I think something like this might work for you (not tested):
{"prompt":"Item=handbag, Color=army_green, price=$99, size=S-> MY_SEPARATOR", "completion":" This stylish small green handbag will add a unique touch to your look, without costing you a fortune. STOP_STOP"}
You must:
Add a separator at the end of your prompt
Add a stop at the end of your completion
Have a white space at the beginning of your completion.
You must uses your separator and your stop when you query your fine-tuned model.
I think it is pretty clear from the directions below. Just follow the directions
But even with that change, it is not an exact science.
Essentially, you have to overwhelm the AI with patterns that it can follow. They could be lookup lists, but you will not get the matching completion for a given prompt. You would have to feed lots of examples for it to start to produce something similar.
@raymonddavey is 100% correct so even when you get all the formatting, separators and stops right, there are the challenges which @raymonddavey mentioned on top of all that.
Personally, I would not use fine-tuning for your application as you have shared; but since you only provided one example line of your JSONL file, I assumed you have many hundreds of training lines. Your choice of tech is different than mine, but you learn by experimenting!
So, go for it as you please. Experts are made my making a lot of mistakes or going down paths which lead to the wrong results; and finally “getting it right”.
I think making sure you have your SEPARATOR and STOP set correctly in the training data and then using these these same strings in your prompts after tuning should help a lot, as the docs instruct.
I’m still working on adding more params to the fine-tune method, and may move the validator out completely as a separate function, add a second column for API valid?, etc… It’s still a WIP.
It runs on localhost on my desktop on the seacoast.
I have not yet pushed this code to the net, sorry. I am still adding more and more functionality and adding more params, etc. I need to move some functions like files and validation into different tasks and modules, etc. Plus, I have other tasks on my plate, so I work on this over AM coffee and PM dinner at my desk, haha.
Hi guys,
here I 'm not getting proper response on keywords of given prompt.
{"prompt":"Item=handbag, Color=army_green, price=$99, size=S->","completion":" This stylish small army green handbag will add a unique touch to your look, without costing you a fortune.###"}
Scenario: prompt: small size army green handbag Expected Output: This stylish small army green handbag will add a unique touch to your look, without costing you a fortune. Output on OpenAI : with a small black design on the front. The small black design is a small black and white small diamond pattern, and the small black design covers…
Your training data needs to also be in words. It doesn’t like captions with values.
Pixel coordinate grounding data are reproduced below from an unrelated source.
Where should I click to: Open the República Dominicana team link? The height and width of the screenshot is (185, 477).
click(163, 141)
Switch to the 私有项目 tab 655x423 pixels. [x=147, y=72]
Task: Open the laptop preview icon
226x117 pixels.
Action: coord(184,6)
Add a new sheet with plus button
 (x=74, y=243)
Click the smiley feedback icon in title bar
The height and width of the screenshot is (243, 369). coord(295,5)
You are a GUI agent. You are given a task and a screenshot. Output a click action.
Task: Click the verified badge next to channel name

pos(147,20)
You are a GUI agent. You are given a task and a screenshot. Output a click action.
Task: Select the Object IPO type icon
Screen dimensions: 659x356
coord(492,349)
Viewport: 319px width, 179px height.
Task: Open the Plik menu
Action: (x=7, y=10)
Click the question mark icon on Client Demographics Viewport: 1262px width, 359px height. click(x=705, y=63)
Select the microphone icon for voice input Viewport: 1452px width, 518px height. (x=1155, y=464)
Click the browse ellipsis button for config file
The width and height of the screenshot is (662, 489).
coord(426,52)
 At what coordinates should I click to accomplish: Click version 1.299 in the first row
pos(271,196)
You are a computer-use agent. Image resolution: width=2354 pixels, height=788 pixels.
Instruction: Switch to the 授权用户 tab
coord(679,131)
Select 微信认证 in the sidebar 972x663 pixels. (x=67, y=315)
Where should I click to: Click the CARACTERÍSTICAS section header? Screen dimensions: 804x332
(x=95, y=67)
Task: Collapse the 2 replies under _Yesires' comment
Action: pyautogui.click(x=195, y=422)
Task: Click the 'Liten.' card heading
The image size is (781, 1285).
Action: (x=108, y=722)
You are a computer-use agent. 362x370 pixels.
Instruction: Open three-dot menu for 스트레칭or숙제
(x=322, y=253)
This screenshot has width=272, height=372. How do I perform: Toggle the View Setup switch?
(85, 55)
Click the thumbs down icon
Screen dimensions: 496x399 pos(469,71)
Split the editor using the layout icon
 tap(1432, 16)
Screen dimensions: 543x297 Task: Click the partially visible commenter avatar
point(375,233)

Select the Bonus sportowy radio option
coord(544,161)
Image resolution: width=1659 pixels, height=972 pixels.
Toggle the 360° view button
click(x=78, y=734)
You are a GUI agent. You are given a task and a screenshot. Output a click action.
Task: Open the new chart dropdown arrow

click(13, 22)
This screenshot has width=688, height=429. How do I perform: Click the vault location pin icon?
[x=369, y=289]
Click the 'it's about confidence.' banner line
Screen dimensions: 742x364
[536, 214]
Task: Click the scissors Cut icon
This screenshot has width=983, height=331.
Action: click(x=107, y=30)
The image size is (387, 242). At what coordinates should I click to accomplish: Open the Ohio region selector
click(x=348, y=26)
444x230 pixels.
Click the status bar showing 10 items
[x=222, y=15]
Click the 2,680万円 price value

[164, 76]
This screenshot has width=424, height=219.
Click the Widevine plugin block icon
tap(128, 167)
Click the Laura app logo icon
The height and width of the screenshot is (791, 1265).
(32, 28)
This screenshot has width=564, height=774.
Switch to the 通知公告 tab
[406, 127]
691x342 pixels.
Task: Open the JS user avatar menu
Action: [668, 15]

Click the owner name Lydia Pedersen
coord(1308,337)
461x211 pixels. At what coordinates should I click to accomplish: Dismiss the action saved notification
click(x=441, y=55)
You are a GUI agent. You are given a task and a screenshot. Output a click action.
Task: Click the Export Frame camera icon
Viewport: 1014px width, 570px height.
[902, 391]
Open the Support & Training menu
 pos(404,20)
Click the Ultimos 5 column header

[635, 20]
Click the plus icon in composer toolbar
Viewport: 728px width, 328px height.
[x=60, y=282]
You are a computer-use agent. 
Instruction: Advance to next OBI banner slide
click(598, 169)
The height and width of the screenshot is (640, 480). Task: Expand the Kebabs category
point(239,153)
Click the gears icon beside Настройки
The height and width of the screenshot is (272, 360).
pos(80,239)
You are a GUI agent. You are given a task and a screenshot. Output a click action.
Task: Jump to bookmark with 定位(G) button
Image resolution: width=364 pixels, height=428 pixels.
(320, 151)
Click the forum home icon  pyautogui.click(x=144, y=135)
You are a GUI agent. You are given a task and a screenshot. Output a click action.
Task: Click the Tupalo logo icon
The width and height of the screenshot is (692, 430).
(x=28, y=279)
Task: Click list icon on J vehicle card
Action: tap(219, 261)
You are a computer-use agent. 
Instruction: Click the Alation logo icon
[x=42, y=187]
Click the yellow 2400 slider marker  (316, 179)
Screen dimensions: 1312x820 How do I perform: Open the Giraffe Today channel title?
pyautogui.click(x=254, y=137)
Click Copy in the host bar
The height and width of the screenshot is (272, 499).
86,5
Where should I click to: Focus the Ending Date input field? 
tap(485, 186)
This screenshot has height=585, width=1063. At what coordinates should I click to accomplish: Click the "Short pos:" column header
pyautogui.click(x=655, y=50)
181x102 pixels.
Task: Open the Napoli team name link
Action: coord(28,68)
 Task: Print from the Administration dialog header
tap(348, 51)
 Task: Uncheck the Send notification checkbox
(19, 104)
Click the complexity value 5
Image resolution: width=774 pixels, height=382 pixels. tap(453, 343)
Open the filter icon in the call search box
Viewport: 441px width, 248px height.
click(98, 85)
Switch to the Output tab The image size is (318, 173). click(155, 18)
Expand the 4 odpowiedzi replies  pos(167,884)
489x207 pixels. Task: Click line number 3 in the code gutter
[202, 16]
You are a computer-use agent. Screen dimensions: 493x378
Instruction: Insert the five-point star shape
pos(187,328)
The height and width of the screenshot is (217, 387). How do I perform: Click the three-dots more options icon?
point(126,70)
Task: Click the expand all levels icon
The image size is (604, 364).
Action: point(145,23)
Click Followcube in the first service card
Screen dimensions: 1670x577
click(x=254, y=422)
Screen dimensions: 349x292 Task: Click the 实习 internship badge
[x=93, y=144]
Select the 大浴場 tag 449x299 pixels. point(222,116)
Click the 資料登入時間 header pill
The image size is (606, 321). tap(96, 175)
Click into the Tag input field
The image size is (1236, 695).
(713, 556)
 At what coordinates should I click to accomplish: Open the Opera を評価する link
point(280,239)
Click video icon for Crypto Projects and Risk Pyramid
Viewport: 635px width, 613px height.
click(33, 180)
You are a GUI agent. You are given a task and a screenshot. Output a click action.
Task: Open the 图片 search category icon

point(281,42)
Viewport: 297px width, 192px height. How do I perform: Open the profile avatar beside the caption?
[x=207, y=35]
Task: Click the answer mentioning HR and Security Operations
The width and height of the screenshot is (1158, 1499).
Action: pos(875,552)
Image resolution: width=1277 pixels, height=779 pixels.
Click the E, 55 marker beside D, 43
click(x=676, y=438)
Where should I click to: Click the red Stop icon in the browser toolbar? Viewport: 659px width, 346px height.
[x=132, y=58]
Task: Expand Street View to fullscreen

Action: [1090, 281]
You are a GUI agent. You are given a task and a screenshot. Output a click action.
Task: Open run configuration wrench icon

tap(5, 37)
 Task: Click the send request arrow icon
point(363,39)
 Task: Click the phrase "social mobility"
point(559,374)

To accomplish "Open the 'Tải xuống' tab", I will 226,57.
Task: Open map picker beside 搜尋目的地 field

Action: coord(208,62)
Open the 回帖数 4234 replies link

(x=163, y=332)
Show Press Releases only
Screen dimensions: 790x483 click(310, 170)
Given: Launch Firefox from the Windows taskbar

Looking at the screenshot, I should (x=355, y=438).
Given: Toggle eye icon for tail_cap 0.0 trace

For example it doesn’t correlate S as meaning Small. It works much better if you convert your training data into sentences instead of a list of parameters or specifications
For inference, you should format your prompts in the same way as you did when creating the training dataset
Your training set uses parameters and the prompt when you use it is using sentences or words
Also quoting from the documentation:
Here it is important to convert the input data into a natural language, which will likely lead to superior performance. For example, the following format:
{"prompt":"Item=handbag, Color=army_green, price=$99, size=S->", "completion":" This stylish small green handbag will add a unique touch to your look, without costing you a fortune."}
Won’t work as well as:
{"prompt":"Item is a handbag. Co
They got rid of the equal signs and commas in the list format and made sentences as prompts instead
That documentation is in conflict with OpenAI’s stated directions which I have posted so many times.
Posting incorrect docs in conflict with these guidelines is not always in the best interest of beginning users with problems, in my view. OpenAI needs to fix their docs so they are consistent, or users will keep being frustrated their fine-tunes do not work as they expect.
Do you not agree with these OpenAI data formatting requirements below:
I has posted countless times on the need to validate JSONL date for both JSONL format requirements and the OpenAI Data Formatting requirements; and have written a validation for both with work for all my fine-tunings without a problem.
We need to encourage users to validate the JSONL data against OpenAI Data Formatting guidelines in my view as the first step they must do when trouble shooting fine tuning issues.
OK, I am going to test this for you. The cake is baking now as a single-line JSONL test and when it bakes, I’ll test your prompt for you and post back.
If we given exact prompt we are getting expected result, but in my case I’m going to give keywords of those prompt like small size army green handbag, the expected output is This stylish small army green handbag will add a unique touch to your look, without costing you a fortune. but we are getting random results from OpenAI
Are too dissimilar (you can test by taking the dot product between two embedding vectors of both strings) and it may be difficult to get the correct model fitting when you fine-tune, unless you add “string 2” to your fine-tuning JSONL file as a prompt.
However, if you shift to using embeddings, you may have better luck.
Before I drop off, I will run this again with only 12 n_epochs but I serious doubt it will provide a suitable model fitting for both strings with a single-line JSONL entry.
In addition, your string lengths are a bit short, so this makes the vector math even more challenging; it’s doable, but requires work on your part.